Mayrhofer hält diese Form der polizeilichen Ermittlungen nicht für besonders zukunftsträchtig. Mobile Betriebssysteme wie Googles Android werden immer mehr mit starken Schutzmechanismen ausgestattet, die Angriffe und Manipulationen von Handys enorm erschweren sollen. Mit jedem Android-Update werden Lücken geschlossen und so die Möglichkeit zu absoluter Kontrolle über ein Smartphone verhindert.
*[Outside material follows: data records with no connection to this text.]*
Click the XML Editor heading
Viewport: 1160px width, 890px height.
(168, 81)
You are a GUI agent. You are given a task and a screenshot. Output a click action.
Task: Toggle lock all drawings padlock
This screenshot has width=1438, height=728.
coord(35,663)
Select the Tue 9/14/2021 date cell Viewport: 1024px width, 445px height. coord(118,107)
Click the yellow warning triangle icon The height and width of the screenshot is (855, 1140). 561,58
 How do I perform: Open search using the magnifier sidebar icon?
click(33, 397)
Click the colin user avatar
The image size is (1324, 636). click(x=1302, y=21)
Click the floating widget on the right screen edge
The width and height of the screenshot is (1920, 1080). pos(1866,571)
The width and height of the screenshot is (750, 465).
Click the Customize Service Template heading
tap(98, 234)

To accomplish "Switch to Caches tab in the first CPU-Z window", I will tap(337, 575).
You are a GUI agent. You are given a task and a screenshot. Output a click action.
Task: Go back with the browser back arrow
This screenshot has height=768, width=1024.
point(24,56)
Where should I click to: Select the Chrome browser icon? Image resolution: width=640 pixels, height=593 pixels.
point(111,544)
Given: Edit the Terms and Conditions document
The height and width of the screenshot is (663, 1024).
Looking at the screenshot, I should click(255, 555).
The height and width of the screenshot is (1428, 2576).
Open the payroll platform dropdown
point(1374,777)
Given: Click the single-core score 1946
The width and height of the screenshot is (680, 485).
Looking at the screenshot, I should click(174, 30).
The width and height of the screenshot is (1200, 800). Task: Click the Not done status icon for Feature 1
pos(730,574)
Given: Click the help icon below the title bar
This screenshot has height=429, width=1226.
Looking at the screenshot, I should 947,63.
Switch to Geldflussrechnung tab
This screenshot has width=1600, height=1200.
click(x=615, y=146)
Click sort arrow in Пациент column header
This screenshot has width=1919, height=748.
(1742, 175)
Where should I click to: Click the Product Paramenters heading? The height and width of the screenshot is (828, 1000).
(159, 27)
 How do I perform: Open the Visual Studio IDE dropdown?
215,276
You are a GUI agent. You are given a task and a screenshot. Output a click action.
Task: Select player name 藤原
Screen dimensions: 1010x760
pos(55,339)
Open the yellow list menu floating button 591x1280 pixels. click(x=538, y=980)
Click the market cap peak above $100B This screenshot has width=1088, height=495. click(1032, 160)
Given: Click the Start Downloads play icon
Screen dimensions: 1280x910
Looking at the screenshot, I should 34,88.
Johannes Sametinger vom JKU-Institut für Wirtschaftsinformatik streicht heraus, dass kritische Infrastrukturen künftig so entworfen und gebaut werden müssen, dass sie Angriffen nicht nur besser standhalten, sondern im Ernstfall auch Fallback-Strategien zur Verfügung haben. „Gut vorstellbar ist das beispielsweise anhand eines Herzschrittmachers“, erklärt Sametinger. „Kein Patient, der ein solches Gerät implantiert hat, kann ruhig schlafen, wenn er jederzeit potentiell damit rechnen muss, dass Unberechtigte die Kontrolle über das Gerät übernehmen können. Wenn also Schwachstellen solcher Geräte bekannt werden oder es sogar zu Angriffen kommen sollte, dann ist es besser, auf Komfort zu verzichten und beispielsweise durch Abdrehen von Kommunikationskanälen die Sicherheit zu erhöhen, weil dadurch Angriffe verhindert werden können.“ Auch in Flugzeugen sollte das Netz der Passagiere physisch vom Netz der Flugzeugsteuerung getrennt sein. Eine weitere Maßnahme, um Angriffspunkte in einem möglichen Cyberwar zu entschärfen, wäre es, im Ernstfall kritische Infrastrukturen wie das Stromnetz physisch vom Internet zu trennen.